» HOW TO COMPLETE THIS TASK:
Reprint the entire listing exactly.

=== Section Start ===

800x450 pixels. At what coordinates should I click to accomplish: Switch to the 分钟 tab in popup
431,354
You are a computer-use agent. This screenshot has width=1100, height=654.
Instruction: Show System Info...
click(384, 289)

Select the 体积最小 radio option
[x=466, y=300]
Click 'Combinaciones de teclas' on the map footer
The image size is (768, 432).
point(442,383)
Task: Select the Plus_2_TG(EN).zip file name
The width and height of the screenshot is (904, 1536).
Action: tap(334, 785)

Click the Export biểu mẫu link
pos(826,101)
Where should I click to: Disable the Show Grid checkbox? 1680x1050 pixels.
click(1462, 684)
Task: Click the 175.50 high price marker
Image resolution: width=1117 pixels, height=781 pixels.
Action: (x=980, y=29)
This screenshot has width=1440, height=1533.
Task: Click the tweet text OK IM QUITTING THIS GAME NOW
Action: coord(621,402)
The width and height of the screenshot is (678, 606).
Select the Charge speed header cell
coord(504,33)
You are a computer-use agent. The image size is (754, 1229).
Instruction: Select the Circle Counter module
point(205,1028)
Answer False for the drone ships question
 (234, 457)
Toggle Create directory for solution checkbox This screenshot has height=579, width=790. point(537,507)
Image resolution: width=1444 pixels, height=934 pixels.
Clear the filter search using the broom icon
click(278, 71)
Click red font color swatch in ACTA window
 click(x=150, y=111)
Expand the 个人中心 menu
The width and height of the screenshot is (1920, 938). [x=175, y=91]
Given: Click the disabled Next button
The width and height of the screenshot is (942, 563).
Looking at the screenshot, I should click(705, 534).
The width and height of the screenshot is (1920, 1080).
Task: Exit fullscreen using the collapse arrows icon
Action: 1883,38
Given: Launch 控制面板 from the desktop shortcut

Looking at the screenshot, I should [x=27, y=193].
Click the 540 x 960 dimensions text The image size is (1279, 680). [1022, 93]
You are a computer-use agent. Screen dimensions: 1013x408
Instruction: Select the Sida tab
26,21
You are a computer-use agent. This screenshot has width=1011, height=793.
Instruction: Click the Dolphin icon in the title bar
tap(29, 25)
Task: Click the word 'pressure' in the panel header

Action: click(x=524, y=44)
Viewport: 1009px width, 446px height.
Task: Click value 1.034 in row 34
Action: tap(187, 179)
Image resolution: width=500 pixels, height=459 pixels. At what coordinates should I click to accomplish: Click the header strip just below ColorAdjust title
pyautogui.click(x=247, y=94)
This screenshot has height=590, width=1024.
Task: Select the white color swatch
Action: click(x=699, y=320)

=== Section End ===

» ANSWER BELOW:
800x450 pixels. At what coordinates should I click to accomplish: Switch to the 分钟 tab in popup
431,354
You are a computer-use agent. This screenshot has width=1100, height=654.
Instruction: Show System Info...
click(384, 289)

Select the 体积最小 radio option
[x=466, y=300]
Click 'Combinaciones de teclas' on the map footer
The image size is (768, 432).
point(442,383)
Task: Select the Plus_2_TG(EN).zip file name
The width and height of the screenshot is (904, 1536).
Action: tap(334, 785)

Click the Export biểu mẫu link
pos(826,101)
Where should I click to: Disable the Show Grid checkbox? 1680x1050 pixels.
click(1462, 684)
Task: Click the 175.50 high price marker
Image resolution: width=1117 pixels, height=781 pixels.
Action: (x=980, y=29)
This screenshot has width=1440, height=1533.
Task: Click the tweet text OK IM QUITTING THIS GAME NOW
Action: coord(621,402)
The width and height of the screenshot is (678, 606).
Select the Charge speed header cell
coord(504,33)
You are a computer-use agent. The image size is (754, 1229).
Instruction: Select the Circle Counter module
point(205,1028)
Answer False for the drone ships question
 (234, 457)
Toggle Create directory for solution checkbox This screenshot has height=579, width=790. point(537,507)
Image resolution: width=1444 pixels, height=934 pixels.
Clear the filter search using the broom icon
click(278, 71)
Click red font color swatch in ACTA window
 click(x=150, y=111)
Expand the 个人中心 menu
The width and height of the screenshot is (1920, 938). [x=175, y=91]
Given: Click the disabled Next button
The width and height of the screenshot is (942, 563).
Looking at the screenshot, I should click(705, 534).
The width and height of the screenshot is (1920, 1080).
Task: Exit fullscreen using the collapse arrows icon
Action: 1883,38
Given: Launch 控制面板 from the desktop shortcut

Looking at the screenshot, I should [x=27, y=193].
Click the 540 x 960 dimensions text The image size is (1279, 680). [1022, 93]
You are a computer-use agent. Screen dimensions: 1013x408
Instruction: Select the Sida tab
26,21
You are a computer-use agent. This screenshot has width=1011, height=793.
Instruction: Click the Dolphin icon in the title bar
tap(29, 25)
Task: Click the word 'pressure' in the panel header

Action: click(x=524, y=44)
Viewport: 1009px width, 446px height.
Task: Click value 1.034 in row 34
Action: tap(187, 179)
Image resolution: width=500 pixels, height=459 pixels. At what coordinates should I click to accomplish: Click the header strip just below ColorAdjust title
pyautogui.click(x=247, y=94)
This screenshot has height=590, width=1024.
Task: Select the white color swatch
Action: click(x=699, y=320)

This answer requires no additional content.